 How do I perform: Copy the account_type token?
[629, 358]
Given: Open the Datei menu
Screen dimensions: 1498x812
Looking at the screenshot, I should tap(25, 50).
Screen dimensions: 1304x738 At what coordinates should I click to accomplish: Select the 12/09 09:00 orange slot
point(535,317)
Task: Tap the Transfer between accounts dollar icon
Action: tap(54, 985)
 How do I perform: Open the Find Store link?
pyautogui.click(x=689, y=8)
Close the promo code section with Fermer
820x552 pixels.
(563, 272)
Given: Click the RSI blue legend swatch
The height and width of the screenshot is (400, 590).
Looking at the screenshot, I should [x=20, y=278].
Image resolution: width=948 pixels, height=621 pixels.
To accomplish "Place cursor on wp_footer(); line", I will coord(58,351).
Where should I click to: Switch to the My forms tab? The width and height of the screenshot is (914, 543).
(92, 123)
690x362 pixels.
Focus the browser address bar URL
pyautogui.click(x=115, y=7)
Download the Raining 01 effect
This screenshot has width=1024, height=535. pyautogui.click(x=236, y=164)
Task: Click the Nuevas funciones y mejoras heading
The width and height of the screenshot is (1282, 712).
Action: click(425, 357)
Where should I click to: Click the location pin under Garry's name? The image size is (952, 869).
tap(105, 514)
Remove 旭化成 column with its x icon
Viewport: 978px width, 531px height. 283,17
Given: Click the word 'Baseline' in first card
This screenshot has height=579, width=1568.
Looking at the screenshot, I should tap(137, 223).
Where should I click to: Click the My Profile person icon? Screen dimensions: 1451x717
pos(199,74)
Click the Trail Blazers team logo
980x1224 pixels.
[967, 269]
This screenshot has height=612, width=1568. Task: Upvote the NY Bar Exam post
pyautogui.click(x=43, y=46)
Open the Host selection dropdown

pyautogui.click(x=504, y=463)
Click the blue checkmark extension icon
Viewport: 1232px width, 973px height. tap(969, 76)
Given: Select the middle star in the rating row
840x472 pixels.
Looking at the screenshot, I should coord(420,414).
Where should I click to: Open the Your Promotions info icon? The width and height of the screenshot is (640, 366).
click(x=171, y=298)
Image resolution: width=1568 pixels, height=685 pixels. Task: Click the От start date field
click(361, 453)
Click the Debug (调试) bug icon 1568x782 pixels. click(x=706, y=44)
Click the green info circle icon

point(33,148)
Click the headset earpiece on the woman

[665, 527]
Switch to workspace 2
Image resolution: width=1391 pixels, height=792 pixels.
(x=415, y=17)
========
• _WHAT THIS TASK INVOLVES_: Which lines of the records contain the word "Given"? Copy each of them.

• _WORKED SOLUTION_:
Given: Open the Datei menu
Given: Click the RSI blue legend swatch
Given: Click the word 'Baseline' in first card
Given: Select the middle star in the rating row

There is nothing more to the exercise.